EDITORIAL – Light rail disaster
The problematic train system has always been the scandal-plagued and glitch-prone Metro Rail Transit 3. Now it’s the turn of the Light Rail Transit 2. And the LRT 2 disruption is not just for a matter of hours, but from six to nine months.
That means thousands of regular LRT 2 commuters must look for alternative modes of transportation. Three stations of the LRT 2, which runs from Recto Avenue in Manila to Santolan in Quezon City, will be shut down for rehabilitation after fire damaged two of its power rectifiers or transformers last week. The fire followed a lightning strike last Wednesday on the rail line’s Gilmore station, which tripped two transformers.
Transport authorities say about 200,000 people use the LRT 2 daily. Even if the affected stations are not their stops, the shutdown will still cause serious disruptions along all routes. Affected riders will be forced to use ground transportation, which can aggravate traffic.
To make up for the critical loss of passenger capacity, the government is issuing special permits for 89 buses and modernized jeepneys to ply the affected routes, with fares ranging from P12 to P15. The Metropolitan Manila Development Authority and Philippine Coast Guard are also fielding four buses each.
The disruption should bring home to policy makers the urgency of upgrading the mass transportation system in Metro Manila. In advanced economies, even government VIPs and wealthy individuals take the subway and commuter train because of the efficiency of the service. There’s no need to urge people to leave their cars at home, because it makes perfect sense to take mass transportation.

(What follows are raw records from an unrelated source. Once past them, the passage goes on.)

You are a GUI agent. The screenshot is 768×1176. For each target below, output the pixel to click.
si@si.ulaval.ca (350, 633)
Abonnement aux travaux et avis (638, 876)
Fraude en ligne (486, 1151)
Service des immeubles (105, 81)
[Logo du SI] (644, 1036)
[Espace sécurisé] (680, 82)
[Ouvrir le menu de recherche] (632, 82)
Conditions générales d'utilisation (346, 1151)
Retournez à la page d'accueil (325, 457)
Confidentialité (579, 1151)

Several of our Asian neighbors moved a long time ago to provide modern, efficient mass transportation – not just in terms of upgrading vehicles, but also in improving the transport infrastructure, developing intermodal passenger transport hubs and providing a strong regulatory environment.

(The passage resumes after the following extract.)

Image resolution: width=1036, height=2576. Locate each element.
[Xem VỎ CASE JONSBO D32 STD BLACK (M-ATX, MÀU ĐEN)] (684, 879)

In the same dire straits as the LRT 2 is the Metro Rail Transit 3. The disaster in the LRT 2 should also prod the judiciary to speed up the prosecution of those accused of turning the MRT 3 into a milking cow and leaving it in its current sorry state. Corruption has been one of the biggest hindrances to the modernization of the country’s transport system. The judiciary should do its part in putting an end to this.